EP.WE.593Cardiovascular risk modification in patients admitted for vascular surgical intervention
Author(s) -
Deemah Al-Obaidly,
Mujahid Khan,
Aida Aji,
Keith Hussey
Publication year - 2021
Publication title -
british journal of surgery
Language(s) - English
Resource type - Journals
SCImago Journal Rank - 2.202
H-Index - 201
eISSN - 1365-2168
pISSN - 0007-1323
DOI - 10.1093/bjs/znab308.071
Subject(s) - medicine , medical prescription , statin , amputation , vascular disease , population , diabetes mellitus , retrospective cohort study , emergency medicine , surgery , environmental health , pharmacology , endocrinology
Management of cardiovascular risk is fundamental for patients with symptomatic atherosclerosis to reduce both medium and long-term cardiovascular morbidity and mortality. All patients admitted for operative vascular intervention with atherosclerotic arterial disease should be prescribed appropriate secondary prevention. Methods This was a single-cycle retrospective audit in a patient population undergoing operative intervention for symptomatic atherosclerotic arterial disease in a single regional vascular unit in June 2020. Episodes of care were examined for the prescription of an antiplatelet agent and statin. Results There were 81 procedures identified. The majority of patients were male and the mean age was 63-years. A diagnosis of diabetes was common. Antiplatelet agents were only prescribed to 48 (59%) and statins to 61 (75%).

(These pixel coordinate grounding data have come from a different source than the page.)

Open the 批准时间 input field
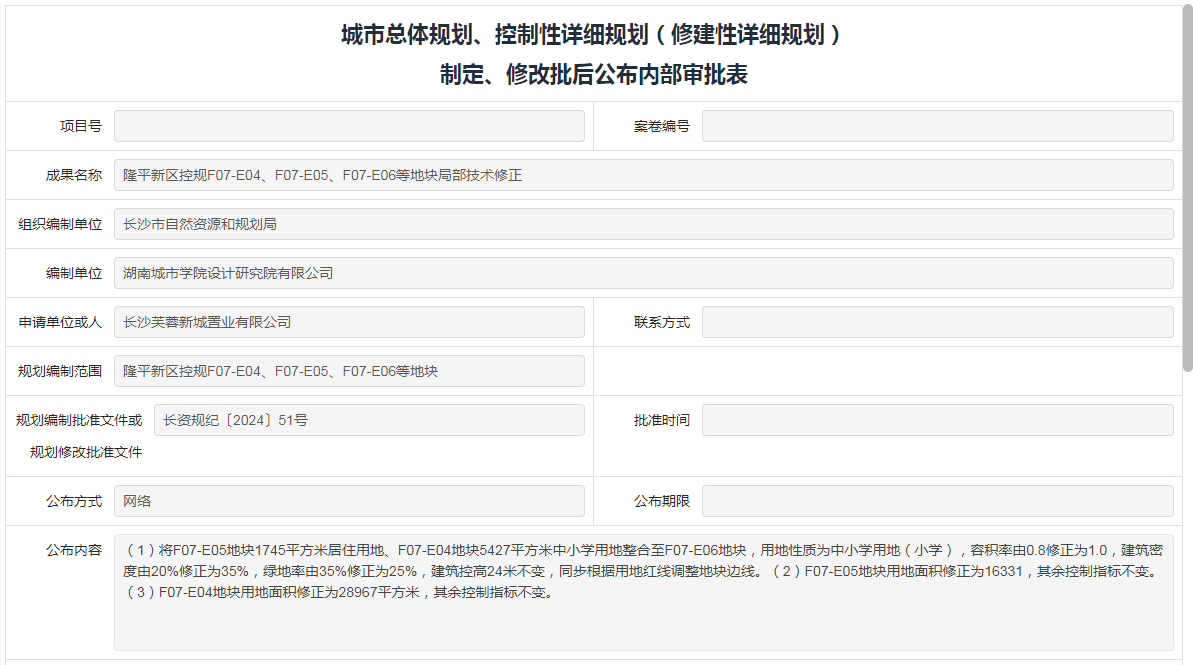 (x=937, y=420)
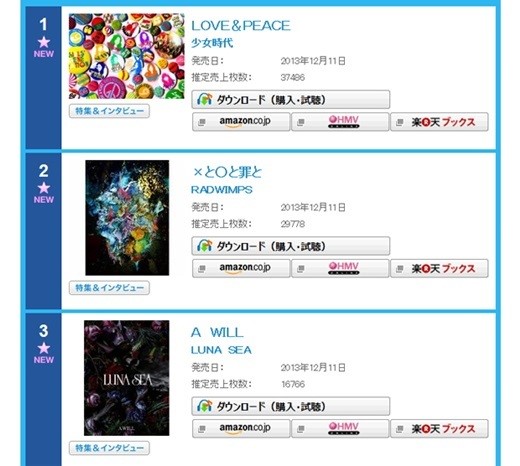Viewport: 520px width, 466px height.
Task: Open HMV store button for RADWIMPS album
Action: click(x=340, y=268)
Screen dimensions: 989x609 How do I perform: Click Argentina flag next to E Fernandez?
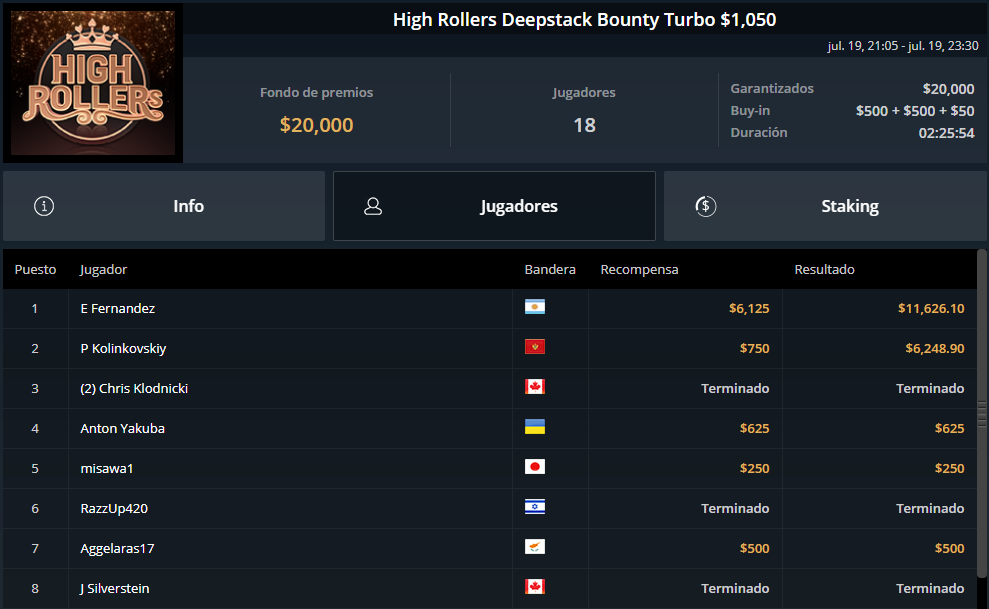click(x=535, y=307)
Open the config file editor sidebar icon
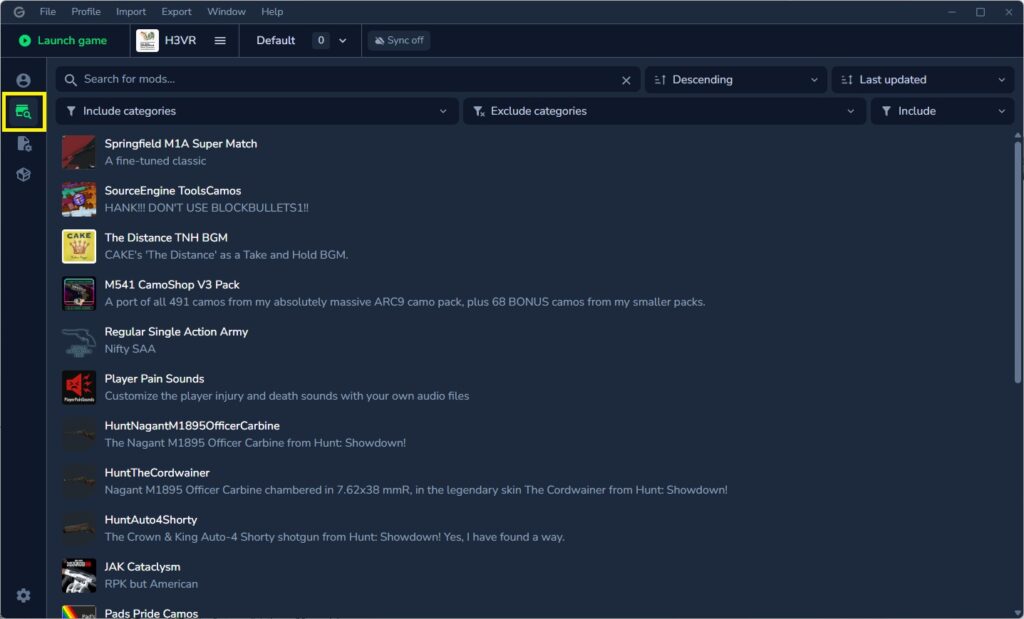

There was no clear pattern that could be defined between elective and emergency admissions [antiplatelet prescription 24 (71%) and 23 (49%); statin prescription 27 (79%) and 34 (72%)], or arterial reconstruction and major limb amputation [antiplatelet prescription 28 (76%) and 19 (45%); statin prescription 31 (84%) and 28 (67%)]. Conclusion It is a concern that a significant proportion of patients did not have antiplatelet and/or statin therapy prescribed. This implies failure of both primary and secondary care. In secondary care the medicines reconciliation process should be augmented with regular review of the prescription.